-- PASSAGE FOR REVIEW follows --
The last case of paralytic polio in the United States caused by wild poliovirus was reported in 1979. Between 1979 and 2000 (when use of the oral polio vaccine was stopped in the U.S. and many developed countries), an average of five new cases of paralytic polio were reported each year. In 2022, an unvaccinated man in New York contracted acute polio—the first such case in the U.S. in nearly a decade. Polioviruses, however, are not the only agents capable of causing paralytic syndromes similar to classic poliomyelitis. There are at least six different viruses that can cause poliomyelitis-like paralysis. The clinical picture of paralytic poliomyelitis can also be mimicked by other syndromes, the most common of which is Guillain-Barré syndrome (GBS) or acute flaccid myelitis (AFM).
Sometimes individuals with other cases of muscle weakness or disability were diagnosed as having polio when they did not because of the lack of yet-to-be-discovered sophisticated imaging devices, such as CT or MRI, a belief that children did not have conditions such as stroke, or by well-meaning physicians who knew that if they diagnosed an uninsured child with “polio” their medical care could then be paid for by the March of Dimes.
Others had mild paralysis that may not have been noticed by the family or even medical professionals, especially in children under the age of one, and thus were not diagnosed at the time. The diagnosis of polio may be made years later by a combination of new symptoms consistent with PPS and the characteristic findings of previous polio on EMG.
-- PASSAGE FOR REVIEW concluded --
-- DATA SHOWN follows --
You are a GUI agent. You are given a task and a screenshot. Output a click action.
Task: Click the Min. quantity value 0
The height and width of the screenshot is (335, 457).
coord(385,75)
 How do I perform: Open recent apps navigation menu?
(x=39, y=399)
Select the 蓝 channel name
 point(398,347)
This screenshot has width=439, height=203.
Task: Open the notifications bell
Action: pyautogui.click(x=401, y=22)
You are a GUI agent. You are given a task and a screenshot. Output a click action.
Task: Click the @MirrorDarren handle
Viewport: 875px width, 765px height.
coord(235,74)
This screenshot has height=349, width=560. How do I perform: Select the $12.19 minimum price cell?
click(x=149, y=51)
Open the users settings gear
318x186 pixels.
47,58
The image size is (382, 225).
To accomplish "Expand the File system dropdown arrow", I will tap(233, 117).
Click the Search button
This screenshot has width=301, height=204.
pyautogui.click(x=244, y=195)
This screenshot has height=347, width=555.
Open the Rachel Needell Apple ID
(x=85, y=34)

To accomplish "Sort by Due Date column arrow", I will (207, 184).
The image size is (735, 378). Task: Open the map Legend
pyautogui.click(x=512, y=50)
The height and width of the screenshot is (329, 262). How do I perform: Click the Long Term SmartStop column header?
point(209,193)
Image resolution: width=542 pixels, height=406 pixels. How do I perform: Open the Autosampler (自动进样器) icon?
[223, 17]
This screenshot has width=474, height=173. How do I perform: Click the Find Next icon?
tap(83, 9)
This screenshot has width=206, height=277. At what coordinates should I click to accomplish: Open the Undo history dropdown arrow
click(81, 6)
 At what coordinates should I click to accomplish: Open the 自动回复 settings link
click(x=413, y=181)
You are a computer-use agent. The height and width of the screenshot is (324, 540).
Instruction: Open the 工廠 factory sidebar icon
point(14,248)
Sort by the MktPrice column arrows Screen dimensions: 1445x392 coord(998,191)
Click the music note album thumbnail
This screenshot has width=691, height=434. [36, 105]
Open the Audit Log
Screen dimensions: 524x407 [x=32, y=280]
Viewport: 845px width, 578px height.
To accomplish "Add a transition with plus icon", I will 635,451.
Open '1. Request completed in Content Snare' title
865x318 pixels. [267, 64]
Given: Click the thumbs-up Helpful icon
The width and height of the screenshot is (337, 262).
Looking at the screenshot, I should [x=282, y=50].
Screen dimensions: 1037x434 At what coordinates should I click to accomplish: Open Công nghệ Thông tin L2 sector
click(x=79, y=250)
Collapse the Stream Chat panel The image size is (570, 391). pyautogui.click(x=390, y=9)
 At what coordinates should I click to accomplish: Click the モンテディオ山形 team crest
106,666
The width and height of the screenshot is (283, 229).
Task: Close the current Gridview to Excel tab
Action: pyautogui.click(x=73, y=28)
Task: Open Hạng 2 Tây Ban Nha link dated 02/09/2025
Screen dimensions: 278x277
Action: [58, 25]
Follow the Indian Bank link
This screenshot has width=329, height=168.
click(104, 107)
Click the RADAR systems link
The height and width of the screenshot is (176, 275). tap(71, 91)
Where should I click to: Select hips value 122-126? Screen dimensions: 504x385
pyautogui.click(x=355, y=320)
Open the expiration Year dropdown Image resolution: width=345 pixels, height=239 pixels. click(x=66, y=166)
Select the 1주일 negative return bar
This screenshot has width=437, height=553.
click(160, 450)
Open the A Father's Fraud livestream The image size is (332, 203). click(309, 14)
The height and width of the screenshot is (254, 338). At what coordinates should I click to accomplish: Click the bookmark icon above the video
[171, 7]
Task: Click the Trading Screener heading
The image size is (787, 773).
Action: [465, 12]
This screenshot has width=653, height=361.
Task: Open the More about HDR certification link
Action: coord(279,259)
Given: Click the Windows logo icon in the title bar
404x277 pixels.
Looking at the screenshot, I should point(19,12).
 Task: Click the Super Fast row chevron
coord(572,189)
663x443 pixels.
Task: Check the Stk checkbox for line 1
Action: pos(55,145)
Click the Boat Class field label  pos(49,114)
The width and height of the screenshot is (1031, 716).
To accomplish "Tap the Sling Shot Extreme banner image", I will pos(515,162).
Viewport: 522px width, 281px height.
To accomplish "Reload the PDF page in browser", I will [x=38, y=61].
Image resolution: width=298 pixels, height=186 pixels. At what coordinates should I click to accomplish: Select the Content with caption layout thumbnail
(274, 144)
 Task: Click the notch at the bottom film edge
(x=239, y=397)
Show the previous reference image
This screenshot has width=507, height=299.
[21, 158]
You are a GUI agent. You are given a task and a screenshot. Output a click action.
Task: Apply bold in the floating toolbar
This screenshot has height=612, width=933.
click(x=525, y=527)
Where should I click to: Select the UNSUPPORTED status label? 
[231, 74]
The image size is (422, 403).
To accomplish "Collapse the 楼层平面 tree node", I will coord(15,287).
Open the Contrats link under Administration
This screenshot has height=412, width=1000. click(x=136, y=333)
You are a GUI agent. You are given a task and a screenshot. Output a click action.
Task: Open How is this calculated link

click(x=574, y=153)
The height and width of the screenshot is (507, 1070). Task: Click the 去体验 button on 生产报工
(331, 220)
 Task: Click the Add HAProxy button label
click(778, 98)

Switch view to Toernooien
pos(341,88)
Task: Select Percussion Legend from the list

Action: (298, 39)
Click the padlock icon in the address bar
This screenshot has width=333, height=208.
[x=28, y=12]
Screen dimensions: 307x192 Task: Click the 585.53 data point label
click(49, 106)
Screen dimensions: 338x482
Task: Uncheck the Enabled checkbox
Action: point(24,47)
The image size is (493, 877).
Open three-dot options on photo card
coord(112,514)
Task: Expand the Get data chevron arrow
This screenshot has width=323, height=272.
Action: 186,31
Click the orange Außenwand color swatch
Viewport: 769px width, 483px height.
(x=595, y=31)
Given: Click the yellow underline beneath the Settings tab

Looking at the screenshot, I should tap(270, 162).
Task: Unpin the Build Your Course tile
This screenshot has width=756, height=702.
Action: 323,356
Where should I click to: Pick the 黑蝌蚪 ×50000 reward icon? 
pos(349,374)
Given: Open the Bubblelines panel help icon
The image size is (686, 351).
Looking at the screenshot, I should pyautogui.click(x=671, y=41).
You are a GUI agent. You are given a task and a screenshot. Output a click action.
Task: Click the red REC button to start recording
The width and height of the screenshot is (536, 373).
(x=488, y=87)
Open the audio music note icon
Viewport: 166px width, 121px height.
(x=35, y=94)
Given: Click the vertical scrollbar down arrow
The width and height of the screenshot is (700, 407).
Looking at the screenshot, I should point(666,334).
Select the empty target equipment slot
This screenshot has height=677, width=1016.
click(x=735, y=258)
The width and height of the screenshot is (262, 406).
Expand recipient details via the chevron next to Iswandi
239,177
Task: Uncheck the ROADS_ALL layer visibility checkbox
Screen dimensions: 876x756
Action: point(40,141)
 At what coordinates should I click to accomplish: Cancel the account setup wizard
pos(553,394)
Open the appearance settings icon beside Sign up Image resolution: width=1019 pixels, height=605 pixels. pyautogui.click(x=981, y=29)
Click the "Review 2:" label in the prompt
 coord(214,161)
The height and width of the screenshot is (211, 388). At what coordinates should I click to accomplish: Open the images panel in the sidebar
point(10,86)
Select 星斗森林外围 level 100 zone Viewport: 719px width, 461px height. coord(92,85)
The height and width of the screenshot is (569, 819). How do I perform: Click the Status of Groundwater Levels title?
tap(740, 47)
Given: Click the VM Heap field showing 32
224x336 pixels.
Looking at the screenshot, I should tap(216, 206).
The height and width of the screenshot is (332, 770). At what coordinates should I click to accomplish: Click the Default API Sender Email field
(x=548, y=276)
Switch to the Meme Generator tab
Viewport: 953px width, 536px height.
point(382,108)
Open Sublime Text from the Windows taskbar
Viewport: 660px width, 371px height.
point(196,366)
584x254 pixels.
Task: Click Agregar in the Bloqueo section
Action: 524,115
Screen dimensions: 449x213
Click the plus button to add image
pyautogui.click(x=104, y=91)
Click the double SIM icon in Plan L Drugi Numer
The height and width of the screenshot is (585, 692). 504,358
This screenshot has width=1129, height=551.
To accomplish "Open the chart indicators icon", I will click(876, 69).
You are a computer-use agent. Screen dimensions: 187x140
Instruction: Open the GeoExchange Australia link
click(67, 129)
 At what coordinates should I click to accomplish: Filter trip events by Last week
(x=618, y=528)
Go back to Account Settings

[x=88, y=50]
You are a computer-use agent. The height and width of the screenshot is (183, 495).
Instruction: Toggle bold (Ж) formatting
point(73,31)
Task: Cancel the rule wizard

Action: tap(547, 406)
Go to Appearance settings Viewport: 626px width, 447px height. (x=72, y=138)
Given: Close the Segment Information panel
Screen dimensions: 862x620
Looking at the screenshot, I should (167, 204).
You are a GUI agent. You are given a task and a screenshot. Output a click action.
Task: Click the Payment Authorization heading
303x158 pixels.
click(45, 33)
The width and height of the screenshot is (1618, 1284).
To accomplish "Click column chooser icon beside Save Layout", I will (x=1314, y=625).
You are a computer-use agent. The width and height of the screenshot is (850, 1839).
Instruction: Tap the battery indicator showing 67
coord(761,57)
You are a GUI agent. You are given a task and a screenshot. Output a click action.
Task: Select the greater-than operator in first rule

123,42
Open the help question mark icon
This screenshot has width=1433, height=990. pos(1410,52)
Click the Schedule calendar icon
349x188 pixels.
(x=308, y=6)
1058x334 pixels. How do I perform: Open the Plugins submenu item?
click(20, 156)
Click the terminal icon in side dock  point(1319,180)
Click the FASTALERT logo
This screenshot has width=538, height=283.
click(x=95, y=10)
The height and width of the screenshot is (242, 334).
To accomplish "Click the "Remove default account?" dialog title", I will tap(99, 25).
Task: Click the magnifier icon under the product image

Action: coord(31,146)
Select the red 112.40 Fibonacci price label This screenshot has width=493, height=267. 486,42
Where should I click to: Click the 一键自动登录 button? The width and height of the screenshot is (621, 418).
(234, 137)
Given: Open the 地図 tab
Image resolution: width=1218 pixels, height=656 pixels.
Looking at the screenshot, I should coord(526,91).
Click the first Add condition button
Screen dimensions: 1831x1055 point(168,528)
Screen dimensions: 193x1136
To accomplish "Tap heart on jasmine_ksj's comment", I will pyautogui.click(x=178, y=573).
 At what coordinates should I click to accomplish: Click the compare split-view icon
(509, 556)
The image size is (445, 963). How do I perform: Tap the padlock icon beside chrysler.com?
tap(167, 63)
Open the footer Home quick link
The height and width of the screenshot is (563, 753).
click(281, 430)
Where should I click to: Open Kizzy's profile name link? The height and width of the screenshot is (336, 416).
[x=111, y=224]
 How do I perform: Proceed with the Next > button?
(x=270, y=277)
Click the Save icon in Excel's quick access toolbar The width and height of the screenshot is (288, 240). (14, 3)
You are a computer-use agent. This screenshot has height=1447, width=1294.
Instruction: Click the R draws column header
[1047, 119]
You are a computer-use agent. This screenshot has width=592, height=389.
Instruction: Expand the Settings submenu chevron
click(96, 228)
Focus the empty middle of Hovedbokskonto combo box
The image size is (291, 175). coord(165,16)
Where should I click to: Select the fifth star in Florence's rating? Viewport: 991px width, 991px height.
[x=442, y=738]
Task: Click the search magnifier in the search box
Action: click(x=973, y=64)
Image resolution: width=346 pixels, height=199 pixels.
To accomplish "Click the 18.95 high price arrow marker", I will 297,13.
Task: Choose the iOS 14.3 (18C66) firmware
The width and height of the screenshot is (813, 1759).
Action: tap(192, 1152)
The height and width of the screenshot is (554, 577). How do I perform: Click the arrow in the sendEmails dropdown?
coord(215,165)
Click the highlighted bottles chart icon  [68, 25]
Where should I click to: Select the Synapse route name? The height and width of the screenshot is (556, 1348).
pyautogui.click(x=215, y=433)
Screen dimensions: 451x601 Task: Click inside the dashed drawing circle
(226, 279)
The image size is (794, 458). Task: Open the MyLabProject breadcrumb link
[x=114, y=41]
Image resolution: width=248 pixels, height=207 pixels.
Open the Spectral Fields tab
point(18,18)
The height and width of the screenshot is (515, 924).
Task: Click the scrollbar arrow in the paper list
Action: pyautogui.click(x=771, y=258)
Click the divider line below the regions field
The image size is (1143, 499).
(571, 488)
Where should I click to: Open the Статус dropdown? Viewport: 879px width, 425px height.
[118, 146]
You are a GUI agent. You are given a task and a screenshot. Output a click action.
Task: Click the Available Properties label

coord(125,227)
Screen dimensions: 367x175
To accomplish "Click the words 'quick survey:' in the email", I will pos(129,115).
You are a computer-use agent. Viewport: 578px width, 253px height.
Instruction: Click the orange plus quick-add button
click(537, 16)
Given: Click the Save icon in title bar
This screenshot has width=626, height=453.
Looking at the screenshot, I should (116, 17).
-- DATA SHOWN concluded --
### WORK TASK A
In the polio passage, copy word for word everything from "Sometimes individuals with" down to "polio on EMG.".
### WORK TASK B
According to the polio passage, in what year was the last U.S. case of paralytic polio caused by wild poliovirus reported?
### WORK TASK C
List every reason the polio passage gives for why people with other causes of muscle weakness or disability were sometimes diagnosed with polio.

### TASK ANSWER A
Sometimes individuals with other cases of muscle weakness or disability were diagnosed as having polio when they did not because of the lack of yet-to-be-discovered sophisticated imaging devices, such as CT or MRI, a belief that children did not have conditions such as stroke, or by well-meaning physicians who knew that if they diagnosed an uninsured child with “polio” their medical care could then be paid for by the March of Dimes.
Others had mild paralysis that may not have been noticed by the family or even medical professionals, especially in children under the age of one, and thus were not diagnosed at the time. The diagnosis of polio may be made years later by a combination of new symptoms consistent with PPS and the characteristic findings of previous polio on EMG.

### TASK ANSWER B
1979

### TASK ANSWER C
- Sophisticated imaging devices such as CT or MRI had not yet been discovered.
- There was a belief that children did not have conditions such as stroke.
- Well-meaning physicians knew that a polio diagnosis meant an uninsured child's medical care could be paid for by the March of Dimes.